Il pallone – come lo sport in generale, le Olimpiadi in particolare – è diventato un business globale, e i padroni capiscono che con i giusti accorgimenti si può aumentare a dismisura il giro di affari, affiancando i migliori prodotti dell’industria culturale come la musica e il cinema. Intanto sono cominciate anche le prime trasmissioni televisive, che hanno sempre più seguito: la nascita del calcio televisivo è lì pronta a venire, ma manca un qualcosa.

Lo spettacolo, come insegna James G. Ballard, può essere generato solo dalla catastrofe. E allora ecco che nel calcio inglese avvengono due immani tragedie, prima l’Heysel e poi Hillsborough, entrambe di accertata responsabilità della polizia e delle forze dell’ordine, che permettono di uccidere letteralmente il tifoso e di sostituirlo con lo spettatore.

Prima in Gran Bretagna e poi nel resto del mondo, come sempre, arrivano tutta una serie di regole per l’accesso allo stadio e la fruizione della partita, sostenute dalla costruzione di nuovi impianti e dall’aumento vertiginoso del costo dei biglietti, che espellono definitivamente la working class dagli stadi.

Il nuovo pubblico, per lo più silenzioso, che non canta e non urla più ma che batte placido le mani o al massimo se le porta alla bocca in un gesto di ostentata meraviglia, è quello che il capitano del Manchester United Roy Keane definì sprezzante di «mangiatori di sandwich ai gamberetti»: è un turista del pallone, interessato a uno spettacolo diverso.

E così cambia anche il modo di giocare.

La passione per il calciatore operaio che lotta, per il gregario che esce con la maglia sudata – «uno di noi» – è sostituita dalla feticizzazione dello schema e dall’attesa spasmodica del gol: il plusvalore del calcio elevato a forma d’arte.

Allo stesso modo la televisione, prima con la telecamera che si sposta sempre più verso il basso, in un ossessivo close up per meglio inquadrare gli sponsor sulle maglie e sui cartelloni, e con la sua insistenza parossistica sugli highlights – il gol, la punizione, il singolo gesto tecnico agli albori, la lavagna tattica, le catene laterali degli esterni poi – muta la fruizione del prodotto per adattarlo ai nuovi gusti del pubblico da casa.

Si gioca in maniera diversa e come nella famosa camera oscura non è stato il campo a influenzare il pubblico ma viceversa: lo spettacolo si adatta alle richieste dei nuovi spettatori. O meglio, le due cose si compenetrano e influenzano a vicenda.

E ora? Cosa succederà con gli stadi vuoti? Come cambierà il calcio, anche a livello di campo oltre che di racconto?
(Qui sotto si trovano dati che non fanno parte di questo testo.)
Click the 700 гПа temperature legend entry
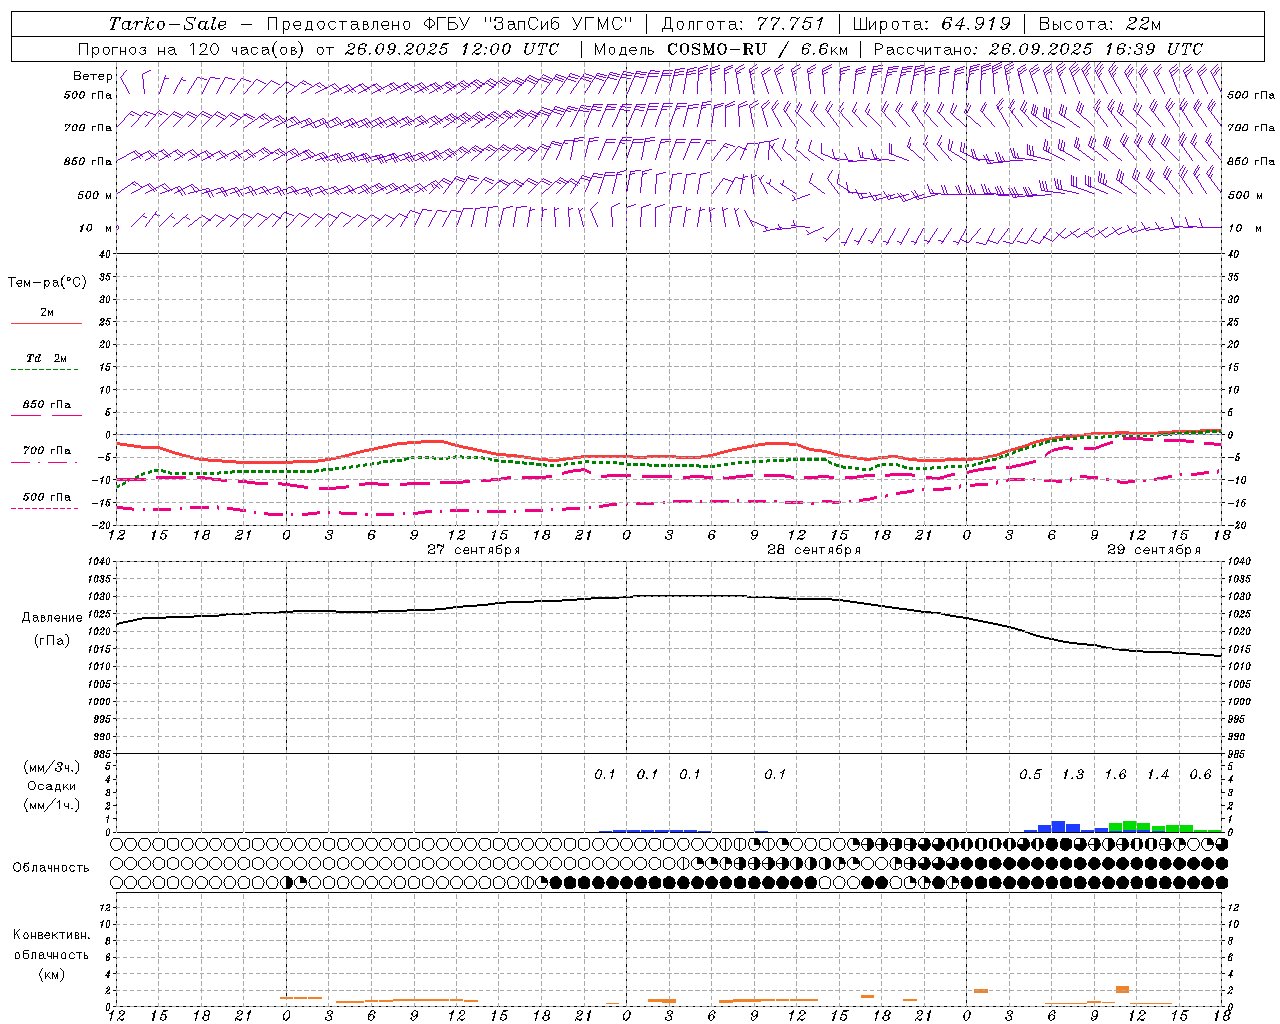This screenshot has height=1024, width=1280. click(46, 451)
È bene subito sgomberare il campo da un grosso equivoco. La rivoluzione televisiva c’è già stata, ed è stata trent’anni fa, e il Mondiale di Usa 1994, il primo Mondiale televisivo della storia – si giocava a mezzogiorno, sotto un caldo allucinante, per essere trasmesso nel prime time catodico europeo – a dispetto di quello che cantavano Elio e le storie tese non ha svuotato gli stadi, anzi.

La televisione teme il vuoto, forse perché ci si specchia.

Un esempio per tutti, i finti cartonati con i tifosi disegnati apparsi in alcuni stadi di provincia, o i seggiolini colorati appositamente per coprire a colpo d’occhio gli spalti vuoti, li pretende la tv. O basta anche ricordare come sia stata la televisione, all’inizio della pandemia, a spingere perché le partite non si giocassero a porte chiuse.

E ora che, dopo il tifoso e l’ultras, anche lo spettatore sarà suo malgrado espulso dallo stadio, e per lungo tempo, i più ottimisti infatti prevedono che alla riapertura le capienze saranno ridotte per permettere il distanziamento tra le persone, anche il gioco del pallone sarà destinato nuovamente a mutare pelle. A diventare qualcosa di completamente diverso.

Quella cui assisteremo sarà l’ulteriore rimodulazione della semiotica calcistica, l’ennesima riscrittura dei suoi codici.

Senza pubblico si giocherà in maniera diversa. I bisogni del nuovo spettatore, i suoi desideri, saranno differenti, e questo influirà sui movimenti dei giocatori in campo. Non sappiamo quando ricominceranno i campionati di calcio e non sappiamo a che spettacolo assisteremo, di sicuro non l’avremo mai visto prima.